***** INPUT RECORDS *****

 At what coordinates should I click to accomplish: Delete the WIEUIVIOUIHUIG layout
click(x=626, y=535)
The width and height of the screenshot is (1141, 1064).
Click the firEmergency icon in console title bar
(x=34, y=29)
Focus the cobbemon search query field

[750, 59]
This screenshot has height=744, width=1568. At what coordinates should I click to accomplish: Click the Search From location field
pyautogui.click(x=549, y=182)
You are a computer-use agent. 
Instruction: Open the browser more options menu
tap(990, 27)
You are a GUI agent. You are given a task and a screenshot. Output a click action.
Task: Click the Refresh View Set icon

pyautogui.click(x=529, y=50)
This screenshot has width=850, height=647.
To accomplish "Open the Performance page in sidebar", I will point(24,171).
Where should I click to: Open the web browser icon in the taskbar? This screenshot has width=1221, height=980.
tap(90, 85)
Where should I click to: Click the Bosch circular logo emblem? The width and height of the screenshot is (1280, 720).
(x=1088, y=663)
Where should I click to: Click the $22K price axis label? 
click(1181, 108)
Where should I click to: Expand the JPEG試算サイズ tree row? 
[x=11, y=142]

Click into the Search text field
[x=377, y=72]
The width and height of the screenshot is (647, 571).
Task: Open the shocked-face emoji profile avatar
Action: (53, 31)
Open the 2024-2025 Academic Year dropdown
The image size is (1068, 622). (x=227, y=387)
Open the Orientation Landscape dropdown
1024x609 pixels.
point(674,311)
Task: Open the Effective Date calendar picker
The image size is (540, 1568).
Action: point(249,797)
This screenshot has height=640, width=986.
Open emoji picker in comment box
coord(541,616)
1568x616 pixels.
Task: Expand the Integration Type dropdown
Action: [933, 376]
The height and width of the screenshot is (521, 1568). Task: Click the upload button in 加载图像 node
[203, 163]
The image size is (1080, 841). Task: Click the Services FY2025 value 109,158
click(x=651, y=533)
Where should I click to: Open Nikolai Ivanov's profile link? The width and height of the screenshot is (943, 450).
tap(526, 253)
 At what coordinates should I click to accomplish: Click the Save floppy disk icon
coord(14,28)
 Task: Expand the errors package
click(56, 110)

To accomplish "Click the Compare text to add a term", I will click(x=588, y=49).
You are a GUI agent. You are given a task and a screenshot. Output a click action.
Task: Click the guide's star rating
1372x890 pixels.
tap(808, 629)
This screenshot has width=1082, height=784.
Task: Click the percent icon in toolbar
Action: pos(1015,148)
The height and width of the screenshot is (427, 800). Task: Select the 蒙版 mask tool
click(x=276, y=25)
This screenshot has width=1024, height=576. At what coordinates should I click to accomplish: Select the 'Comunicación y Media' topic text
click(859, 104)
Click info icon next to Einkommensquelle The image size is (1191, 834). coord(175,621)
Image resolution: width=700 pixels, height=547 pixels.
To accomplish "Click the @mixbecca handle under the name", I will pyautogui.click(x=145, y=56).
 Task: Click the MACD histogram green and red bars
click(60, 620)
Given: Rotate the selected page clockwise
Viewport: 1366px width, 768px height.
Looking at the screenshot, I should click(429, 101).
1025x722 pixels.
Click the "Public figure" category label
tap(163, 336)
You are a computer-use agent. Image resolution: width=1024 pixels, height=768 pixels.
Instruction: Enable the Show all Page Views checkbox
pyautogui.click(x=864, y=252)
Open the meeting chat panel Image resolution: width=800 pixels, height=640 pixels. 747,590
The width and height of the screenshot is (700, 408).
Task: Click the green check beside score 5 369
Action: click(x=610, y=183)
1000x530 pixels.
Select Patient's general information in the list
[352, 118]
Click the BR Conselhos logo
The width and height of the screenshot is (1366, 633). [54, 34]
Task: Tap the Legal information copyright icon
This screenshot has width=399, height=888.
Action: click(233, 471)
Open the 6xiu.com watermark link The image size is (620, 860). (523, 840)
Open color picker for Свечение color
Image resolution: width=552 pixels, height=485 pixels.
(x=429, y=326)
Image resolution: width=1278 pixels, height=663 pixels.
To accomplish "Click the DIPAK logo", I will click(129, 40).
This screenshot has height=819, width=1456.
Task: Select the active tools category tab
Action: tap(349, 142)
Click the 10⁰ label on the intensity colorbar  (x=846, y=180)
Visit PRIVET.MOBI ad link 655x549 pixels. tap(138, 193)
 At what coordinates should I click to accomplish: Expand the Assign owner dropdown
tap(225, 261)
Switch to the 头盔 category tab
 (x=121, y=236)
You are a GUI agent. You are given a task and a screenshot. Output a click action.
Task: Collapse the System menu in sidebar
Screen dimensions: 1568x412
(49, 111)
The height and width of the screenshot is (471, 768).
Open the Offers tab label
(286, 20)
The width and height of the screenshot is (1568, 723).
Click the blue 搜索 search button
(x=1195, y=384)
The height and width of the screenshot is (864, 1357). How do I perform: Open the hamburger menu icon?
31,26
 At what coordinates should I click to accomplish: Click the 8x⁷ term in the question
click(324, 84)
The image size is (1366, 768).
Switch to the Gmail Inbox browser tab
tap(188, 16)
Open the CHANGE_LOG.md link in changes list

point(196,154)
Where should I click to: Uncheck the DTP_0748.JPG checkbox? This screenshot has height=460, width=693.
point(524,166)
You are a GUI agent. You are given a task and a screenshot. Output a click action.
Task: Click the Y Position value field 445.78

*****

> ACTIVITY
Print exactly, and only, the lines of the material above that run from the one containing "The width and height of the screenshot is (1568, 723)." through its last line.

> OUTPUT FOR THIS TASK
The width and height of the screenshot is (1568, 723).
Click the blue 搜索 search button
(x=1195, y=384)
The height and width of the screenshot is (864, 1357). How do I perform: Open the hamburger menu icon?
31,26
 At what coordinates should I click to accomplish: Click the 8x⁷ term in the question
click(324, 84)
The image size is (1366, 768).
Switch to the Gmail Inbox browser tab
tap(188, 16)
Open the CHANGE_LOG.md link in changes list

point(196,154)
Where should I click to: Uncheck the DTP_0748.JPG checkbox? This screenshot has height=460, width=693.
point(524,166)
You are a GUI agent. You are given a task and a screenshot. Output a click action.
Task: Click the Y Position value field 445.78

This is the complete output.